Dataset records |
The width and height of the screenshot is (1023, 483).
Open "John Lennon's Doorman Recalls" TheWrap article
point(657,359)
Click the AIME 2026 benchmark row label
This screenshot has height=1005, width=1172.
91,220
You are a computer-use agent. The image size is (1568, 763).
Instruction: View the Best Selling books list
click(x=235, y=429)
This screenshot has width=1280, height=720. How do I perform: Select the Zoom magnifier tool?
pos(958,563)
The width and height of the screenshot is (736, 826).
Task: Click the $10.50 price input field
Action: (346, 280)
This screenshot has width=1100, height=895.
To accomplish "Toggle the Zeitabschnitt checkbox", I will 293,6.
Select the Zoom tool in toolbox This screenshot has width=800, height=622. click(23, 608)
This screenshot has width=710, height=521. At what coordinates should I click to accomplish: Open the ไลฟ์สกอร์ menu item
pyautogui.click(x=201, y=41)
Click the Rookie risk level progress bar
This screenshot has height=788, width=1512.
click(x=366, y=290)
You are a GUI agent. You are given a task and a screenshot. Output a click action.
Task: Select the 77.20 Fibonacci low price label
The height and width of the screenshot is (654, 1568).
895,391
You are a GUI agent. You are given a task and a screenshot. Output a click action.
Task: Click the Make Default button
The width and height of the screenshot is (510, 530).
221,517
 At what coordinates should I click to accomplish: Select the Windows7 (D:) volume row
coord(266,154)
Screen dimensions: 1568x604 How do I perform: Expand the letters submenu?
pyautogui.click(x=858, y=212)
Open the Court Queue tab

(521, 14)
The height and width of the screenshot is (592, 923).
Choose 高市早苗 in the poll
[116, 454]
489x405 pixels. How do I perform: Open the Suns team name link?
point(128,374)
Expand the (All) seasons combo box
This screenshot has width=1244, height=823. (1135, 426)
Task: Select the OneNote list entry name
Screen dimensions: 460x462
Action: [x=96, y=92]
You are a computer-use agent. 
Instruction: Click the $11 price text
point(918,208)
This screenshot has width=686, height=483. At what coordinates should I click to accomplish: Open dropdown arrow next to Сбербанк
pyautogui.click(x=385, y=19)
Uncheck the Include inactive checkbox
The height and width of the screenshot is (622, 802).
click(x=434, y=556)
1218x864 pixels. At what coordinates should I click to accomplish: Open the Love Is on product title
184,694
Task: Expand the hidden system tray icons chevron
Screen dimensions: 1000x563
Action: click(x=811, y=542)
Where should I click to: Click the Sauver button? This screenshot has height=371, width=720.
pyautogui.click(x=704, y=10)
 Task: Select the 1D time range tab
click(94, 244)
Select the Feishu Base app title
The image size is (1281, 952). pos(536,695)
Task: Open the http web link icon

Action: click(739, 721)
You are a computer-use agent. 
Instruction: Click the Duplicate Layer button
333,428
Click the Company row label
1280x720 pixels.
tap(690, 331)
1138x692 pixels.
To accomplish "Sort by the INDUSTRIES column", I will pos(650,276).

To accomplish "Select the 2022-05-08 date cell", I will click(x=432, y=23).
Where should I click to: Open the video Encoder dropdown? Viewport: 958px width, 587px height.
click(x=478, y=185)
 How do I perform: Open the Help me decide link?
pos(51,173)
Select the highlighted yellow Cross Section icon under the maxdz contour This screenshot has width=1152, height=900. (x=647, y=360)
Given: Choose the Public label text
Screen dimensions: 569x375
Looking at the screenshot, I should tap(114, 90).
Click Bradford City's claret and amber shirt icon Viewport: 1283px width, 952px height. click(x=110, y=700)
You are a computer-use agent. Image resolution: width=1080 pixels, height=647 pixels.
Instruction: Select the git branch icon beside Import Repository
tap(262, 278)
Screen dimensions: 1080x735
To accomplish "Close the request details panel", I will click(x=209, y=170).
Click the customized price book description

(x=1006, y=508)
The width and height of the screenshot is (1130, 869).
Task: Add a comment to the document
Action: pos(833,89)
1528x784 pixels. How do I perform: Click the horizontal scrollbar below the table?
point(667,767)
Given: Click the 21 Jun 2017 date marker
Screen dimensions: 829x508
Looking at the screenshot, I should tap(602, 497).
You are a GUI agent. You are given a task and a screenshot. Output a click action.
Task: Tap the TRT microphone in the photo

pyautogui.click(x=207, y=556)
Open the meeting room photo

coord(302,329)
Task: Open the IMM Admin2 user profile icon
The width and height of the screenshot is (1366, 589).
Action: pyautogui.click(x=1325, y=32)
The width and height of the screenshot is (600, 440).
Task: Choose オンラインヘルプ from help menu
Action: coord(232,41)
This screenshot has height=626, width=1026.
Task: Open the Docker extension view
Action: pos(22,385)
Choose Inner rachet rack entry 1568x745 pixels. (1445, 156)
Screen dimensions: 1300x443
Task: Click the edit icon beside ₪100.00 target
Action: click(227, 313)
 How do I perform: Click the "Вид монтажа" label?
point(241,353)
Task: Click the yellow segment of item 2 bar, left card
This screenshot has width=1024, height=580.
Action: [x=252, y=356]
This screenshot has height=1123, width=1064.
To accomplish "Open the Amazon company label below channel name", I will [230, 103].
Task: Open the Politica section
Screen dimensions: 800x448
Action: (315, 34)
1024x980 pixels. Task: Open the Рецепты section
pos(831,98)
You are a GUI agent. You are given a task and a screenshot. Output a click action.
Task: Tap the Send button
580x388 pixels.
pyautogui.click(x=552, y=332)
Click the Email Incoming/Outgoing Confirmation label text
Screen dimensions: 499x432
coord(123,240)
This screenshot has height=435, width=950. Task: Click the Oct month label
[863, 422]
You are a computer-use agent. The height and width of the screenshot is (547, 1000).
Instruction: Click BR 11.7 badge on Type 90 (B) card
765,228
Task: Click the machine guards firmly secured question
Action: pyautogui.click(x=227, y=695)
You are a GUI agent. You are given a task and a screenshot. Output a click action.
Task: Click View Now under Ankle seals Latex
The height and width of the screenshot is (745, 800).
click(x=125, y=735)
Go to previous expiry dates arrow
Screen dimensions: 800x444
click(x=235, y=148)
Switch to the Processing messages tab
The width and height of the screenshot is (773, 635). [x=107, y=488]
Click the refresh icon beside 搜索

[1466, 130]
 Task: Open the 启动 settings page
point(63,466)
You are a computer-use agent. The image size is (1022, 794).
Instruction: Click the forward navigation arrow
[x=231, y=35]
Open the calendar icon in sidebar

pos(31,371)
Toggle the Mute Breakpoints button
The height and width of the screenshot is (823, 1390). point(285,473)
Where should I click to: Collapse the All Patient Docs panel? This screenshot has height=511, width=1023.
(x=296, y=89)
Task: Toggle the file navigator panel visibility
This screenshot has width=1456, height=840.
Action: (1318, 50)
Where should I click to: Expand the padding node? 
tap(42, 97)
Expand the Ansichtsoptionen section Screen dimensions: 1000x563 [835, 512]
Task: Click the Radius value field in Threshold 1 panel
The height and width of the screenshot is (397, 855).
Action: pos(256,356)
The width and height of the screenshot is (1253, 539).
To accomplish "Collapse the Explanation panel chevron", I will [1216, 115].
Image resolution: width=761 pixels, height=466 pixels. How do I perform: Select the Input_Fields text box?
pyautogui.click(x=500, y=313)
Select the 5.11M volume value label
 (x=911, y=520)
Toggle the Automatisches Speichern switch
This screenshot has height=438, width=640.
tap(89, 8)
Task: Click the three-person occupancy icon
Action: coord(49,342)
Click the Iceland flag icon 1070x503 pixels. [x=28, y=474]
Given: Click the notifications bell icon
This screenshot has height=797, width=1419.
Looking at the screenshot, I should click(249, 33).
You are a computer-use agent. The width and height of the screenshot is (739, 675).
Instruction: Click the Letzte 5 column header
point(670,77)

Exercise directions | All the data above should be set down a second time, exactly.

Your response |
The width and height of the screenshot is (1023, 483).
Open "John Lennon's Doorman Recalls" TheWrap article
point(657,359)
Click the AIME 2026 benchmark row label
This screenshot has height=1005, width=1172.
91,220
You are a computer-use agent. The image size is (1568, 763).
Instruction: View the Best Selling books list
click(x=235, y=429)
This screenshot has width=1280, height=720. How do I perform: Select the Zoom magnifier tool?
pos(958,563)
The width and height of the screenshot is (736, 826).
Task: Click the $10.50 price input field
Action: (346, 280)
This screenshot has width=1100, height=895.
To accomplish "Toggle the Zeitabschnitt checkbox", I will 293,6.
Select the Zoom tool in toolbox This screenshot has width=800, height=622. click(23, 608)
This screenshot has width=710, height=521. At what coordinates should I click to accomplish: Open the ไลฟ์สกอร์ menu item
pyautogui.click(x=201, y=41)
Click the Rookie risk level progress bar
This screenshot has height=788, width=1512.
click(x=366, y=290)
You are a GUI agent. You are given a task and a screenshot. Output a click action.
Task: Select the 77.20 Fibonacci low price label
The height and width of the screenshot is (654, 1568).
895,391
You are a GUI agent. You are given a task and a screenshot. Output a click action.
Task: Click the Make Default button
The width and height of the screenshot is (510, 530).
221,517
 At what coordinates should I click to accomplish: Select the Windows7 (D:) volume row
coord(266,154)
Screen dimensions: 1568x604 How do I perform: Expand the letters submenu?
pyautogui.click(x=858, y=212)
Open the Court Queue tab

(521, 14)
The height and width of the screenshot is (592, 923).
Choose 高市早苗 in the poll
[116, 454]
489x405 pixels. How do I perform: Open the Suns team name link?
point(128,374)
Expand the (All) seasons combo box
This screenshot has width=1244, height=823. (1135, 426)
Task: Select the OneNote list entry name
Screen dimensions: 460x462
Action: [x=96, y=92]
You are a computer-use agent. 
Instruction: Click the $11 price text
point(918,208)
This screenshot has width=686, height=483. At what coordinates should I click to accomplish: Open dropdown arrow next to Сбербанк
pyautogui.click(x=385, y=19)
Uncheck the Include inactive checkbox
The height and width of the screenshot is (622, 802).
click(x=434, y=556)
1218x864 pixels. At what coordinates should I click to accomplish: Open the Love Is on product title
184,694
Task: Expand the hidden system tray icons chevron
Screen dimensions: 1000x563
Action: click(x=811, y=542)
Where should I click to: Click the Sauver button? This screenshot has height=371, width=720.
pyautogui.click(x=704, y=10)
 Task: Select the 1D time range tab
click(94, 244)
Select the Feishu Base app title
The image size is (1281, 952). pos(536,695)
Task: Open the http web link icon

Action: click(739, 721)
You are a computer-use agent. 
Instruction: Click the Duplicate Layer button
333,428
Click the Company row label
1280x720 pixels.
tap(690, 331)
1138x692 pixels.
To accomplish "Sort by the INDUSTRIES column", I will pos(650,276).

To accomplish "Select the 2022-05-08 date cell", I will click(x=432, y=23).
Where should I click to: Open the video Encoder dropdown? Viewport: 958px width, 587px height.
click(x=478, y=185)
 How do I perform: Open the Help me decide link?
pos(51,173)
Select the highlighted yellow Cross Section icon under the maxdz contour This screenshot has width=1152, height=900. (x=647, y=360)
Given: Choose the Public label text
Screen dimensions: 569x375
Looking at the screenshot, I should tap(114, 90).
Click Bradford City's claret and amber shirt icon Viewport: 1283px width, 952px height. click(x=110, y=700)
You are a computer-use agent. Image resolution: width=1080 pixels, height=647 pixels.
Instruction: Select the git branch icon beside Import Repository
tap(262, 278)
Screen dimensions: 1080x735
To accomplish "Close the request details panel", I will click(x=209, y=170).
Click the customized price book description

(x=1006, y=508)
The width and height of the screenshot is (1130, 869).
Task: Add a comment to the document
Action: pos(833,89)
1528x784 pixels. How do I perform: Click the horizontal scrollbar below the table?
point(667,767)
Given: Click the 21 Jun 2017 date marker
Screen dimensions: 829x508
Looking at the screenshot, I should tap(602, 497).
You are a GUI agent. You are given a task and a screenshot. Output a click action.
Task: Tap the TRT microphone in the photo

pyautogui.click(x=207, y=556)
Open the meeting room photo

coord(302,329)
Task: Open the IMM Admin2 user profile icon
The width and height of the screenshot is (1366, 589).
Action: pyautogui.click(x=1325, y=32)
The width and height of the screenshot is (600, 440).
Task: Choose オンラインヘルプ from help menu
Action: coord(232,41)
This screenshot has height=626, width=1026.
Task: Open the Docker extension view
Action: pos(22,385)
Choose Inner rachet rack entry 1568x745 pixels. (1445, 156)
Screen dimensions: 1300x443
Task: Click the edit icon beside ₪100.00 target
Action: click(227, 313)
 How do I perform: Click the "Вид монтажа" label?
point(241,353)
Task: Click the yellow segment of item 2 bar, left card
This screenshot has width=1024, height=580.
Action: [x=252, y=356]
This screenshot has height=1123, width=1064.
To accomplish "Open the Amazon company label below channel name", I will [230, 103].
Task: Open the Politica section
Screen dimensions: 800x448
Action: (315, 34)
1024x980 pixels. Task: Open the Рецепты section
pos(831,98)
You are a GUI agent. You are given a task and a screenshot. Output a click action.
Task: Tap the Send button
580x388 pixels.
pyautogui.click(x=552, y=332)
Click the Email Incoming/Outgoing Confirmation label text
Screen dimensions: 499x432
coord(123,240)
This screenshot has height=435, width=950. Task: Click the Oct month label
[863, 422]
You are a computer-use agent. The height and width of the screenshot is (547, 1000).
Instruction: Click BR 11.7 badge on Type 90 (B) card
765,228
Task: Click the machine guards firmly secured question
Action: pyautogui.click(x=227, y=695)
You are a GUI agent. You are given a task and a screenshot. Output a click action.
Task: Click View Now under Ankle seals Latex
The height and width of the screenshot is (745, 800).
click(x=125, y=735)
Go to previous expiry dates arrow
Screen dimensions: 800x444
click(x=235, y=148)
Switch to the Processing messages tab
The width and height of the screenshot is (773, 635). [x=107, y=488]
Click the refresh icon beside 搜索

[1466, 130]
 Task: Open the 启动 settings page
point(63,466)
You are a computer-use agent. The image size is (1022, 794).
Instruction: Click the forward navigation arrow
[x=231, y=35]
Open the calendar icon in sidebar

pos(31,371)
Toggle the Mute Breakpoints button
The height and width of the screenshot is (823, 1390). point(285,473)
Where should I click to: Collapse the All Patient Docs panel? This screenshot has height=511, width=1023.
(x=296, y=89)
Task: Toggle the file navigator panel visibility
This screenshot has width=1456, height=840.
Action: (1318, 50)
Where should I click to: Expand the padding node? 
tap(42, 97)
Expand the Ansichtsoptionen section Screen dimensions: 1000x563 [835, 512]
Task: Click the Radius value field in Threshold 1 panel
The height and width of the screenshot is (397, 855).
Action: pos(256,356)
The width and height of the screenshot is (1253, 539).
To accomplish "Collapse the Explanation panel chevron", I will [1216, 115].
Image resolution: width=761 pixels, height=466 pixels. How do I perform: Select the Input_Fields text box?
pyautogui.click(x=500, y=313)
Select the 5.11M volume value label
 (x=911, y=520)
Toggle the Automatisches Speichern switch
This screenshot has height=438, width=640.
tap(89, 8)
Task: Click the three-person occupancy icon
Action: coord(49,342)
Click the Iceland flag icon 1070x503 pixels. [x=28, y=474]
Given: Click the notifications bell icon
This screenshot has height=797, width=1419.
Looking at the screenshot, I should click(249, 33).
You are a computer-use agent. The width and height of the screenshot is (739, 675).
Instruction: Click the Letzte 5 column header
point(670,77)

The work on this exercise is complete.